◆ Goal of the exercise
From the line with "How do I perform: Sort" to the final line, print the records exactly as they are.

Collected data
*** Begin section ***
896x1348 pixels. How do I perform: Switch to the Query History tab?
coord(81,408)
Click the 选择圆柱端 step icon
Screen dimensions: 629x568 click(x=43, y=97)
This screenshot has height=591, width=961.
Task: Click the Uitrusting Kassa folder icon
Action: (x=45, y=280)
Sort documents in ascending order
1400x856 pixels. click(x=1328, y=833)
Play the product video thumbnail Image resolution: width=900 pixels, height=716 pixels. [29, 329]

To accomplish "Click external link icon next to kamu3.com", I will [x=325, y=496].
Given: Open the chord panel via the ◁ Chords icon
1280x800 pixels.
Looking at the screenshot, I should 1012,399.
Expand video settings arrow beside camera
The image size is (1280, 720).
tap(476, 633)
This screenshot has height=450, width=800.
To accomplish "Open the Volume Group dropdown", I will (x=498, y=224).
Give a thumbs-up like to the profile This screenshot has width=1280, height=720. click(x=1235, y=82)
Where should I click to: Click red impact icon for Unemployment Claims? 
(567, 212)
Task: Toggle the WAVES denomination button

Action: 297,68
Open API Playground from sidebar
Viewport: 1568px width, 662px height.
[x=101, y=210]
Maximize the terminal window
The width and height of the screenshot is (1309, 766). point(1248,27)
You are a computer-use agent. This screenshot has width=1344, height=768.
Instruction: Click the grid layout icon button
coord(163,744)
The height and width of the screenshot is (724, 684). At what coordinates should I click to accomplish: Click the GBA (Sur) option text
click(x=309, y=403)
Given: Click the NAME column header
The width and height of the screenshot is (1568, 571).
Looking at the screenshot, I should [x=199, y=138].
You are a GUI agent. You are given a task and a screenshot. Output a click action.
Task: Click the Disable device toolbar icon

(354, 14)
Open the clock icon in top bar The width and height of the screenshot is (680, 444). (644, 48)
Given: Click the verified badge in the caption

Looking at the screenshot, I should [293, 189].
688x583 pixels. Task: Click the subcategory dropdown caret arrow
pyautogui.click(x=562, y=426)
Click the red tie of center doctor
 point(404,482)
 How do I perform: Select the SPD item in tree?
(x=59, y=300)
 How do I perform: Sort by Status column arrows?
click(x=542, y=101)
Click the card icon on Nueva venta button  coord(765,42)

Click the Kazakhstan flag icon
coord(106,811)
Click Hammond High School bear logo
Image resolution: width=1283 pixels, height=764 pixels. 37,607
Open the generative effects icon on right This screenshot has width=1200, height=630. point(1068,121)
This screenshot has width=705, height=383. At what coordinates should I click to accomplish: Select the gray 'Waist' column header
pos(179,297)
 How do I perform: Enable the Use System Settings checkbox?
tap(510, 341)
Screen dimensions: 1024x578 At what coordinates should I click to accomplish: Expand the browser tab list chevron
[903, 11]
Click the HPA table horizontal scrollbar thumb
*** End section ***
◆ Your solution
 How do I perform: Sort by Status column arrows?
click(x=542, y=101)
Click the card icon on Nueva venta button  coord(765,42)

Click the Kazakhstan flag icon
coord(106,811)
Click Hammond High School bear logo
Image resolution: width=1283 pixels, height=764 pixels. 37,607
Open the generative effects icon on right This screenshot has width=1200, height=630. point(1068,121)
This screenshot has width=705, height=383. At what coordinates should I click to accomplish: Select the gray 'Waist' column header
pos(179,297)
 How do I perform: Enable the Use System Settings checkbox?
tap(510, 341)
Screen dimensions: 1024x578 At what coordinates should I click to accomplish: Expand the browser tab list chevron
[903, 11]
Click the HPA table horizontal scrollbar thumb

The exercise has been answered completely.